The Trump administration deported about 250 people who it says are members of Tren de Aragua, a Venezuelan prison gang, to El Salvador this weekend, multiple members of the administration said on social media on Sunday.
It was not immediately clear if the deportations happened before or after a federal judge in D.C. on Saturday issued an emergency order that told the administration to stop using wartime powers to immediately deport people, and turn around any planes already in the air. Senior Justice Department officials in a filing on Sunday argued that the order came too late to stop the deportations, as planes were already outside U.S. territory.

The deportations to El Salvador also included two alleged leaders of the MS-13 gang, which wasn’t included in Saturday’s action, and 21 other members of the gang, according to posts from Secretary of State Marco Rubio and from El Salvadoran President Nayib Bukele.
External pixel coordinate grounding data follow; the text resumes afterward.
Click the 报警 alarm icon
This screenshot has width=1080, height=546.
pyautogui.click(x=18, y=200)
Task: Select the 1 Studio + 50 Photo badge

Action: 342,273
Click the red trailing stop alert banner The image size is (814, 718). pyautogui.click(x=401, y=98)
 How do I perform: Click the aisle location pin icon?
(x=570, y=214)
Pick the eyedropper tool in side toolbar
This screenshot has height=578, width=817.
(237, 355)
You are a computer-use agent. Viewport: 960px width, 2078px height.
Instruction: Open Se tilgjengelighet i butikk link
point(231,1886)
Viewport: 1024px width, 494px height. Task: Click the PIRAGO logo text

MS-13 started in Los Angeles in the 1980s, but many of its members also operate in El Salvador and the Trump administration has also designatedit as a foreign terrorist organization.

Thanks to the great work of the Department of State, these heinous monsters were extracted and removed to El Salvador where they will no longer be able to pose any threat to the American People,” White House press secretary Karoline Leavitt said in a statement.
“Ooopsie… too late,” Bukele posted, in response to a news headline about the judicial order.
With the migrants now in El Salvador, it’s unclear what jurisdiction U.S. courts have over them. The White House didn’t immediately respond to a request for comment about the timing of when the planes landed, or whether any migrants could be returned to the U.S. in response to the court’s order.
Government lawyers on Sunday wrote that “some gang members subject to removal under the Proclamation had already been removed from United States territory” by the time of the judge’s order at 7:26 p.m. on Saturday, which sought to block immediate deportations. The court filing was signed by the top Justice Department leaders, including Attorney General Pam Bondi and Deputy Attorney General Todd Blanche.
The Alien Enemies Act allows an expedited removal process, which means those subject to the president’s declaration would not go through the normal immigration proceedings in court, or be able to claim asylum. The proclamation also leaves no time to contest the government’s claims that people are members of a criminal gang.
Wendy Ramos, a spokesperson for El Salvador’s presidency, told NPR that El Salvador didn’t have any details about the people deported, including whether they were convicted of a crime in the U.S.
The law requires an “invasion or predatory incursion”
Immigrant rights advocates fear that invoking the act would also open the door for targeting and deporting others, regardless of their status or criminal records.
The last time a president invoked the Alien Enemies Act was WWII, during which 31,000 suspected enemy aliens of mostly Japanese, Italian and German descent were placed in internment camps and military facilities. The law requires war to be formally declared, or any “invasion or predatory incursion” by a foreign nation or government.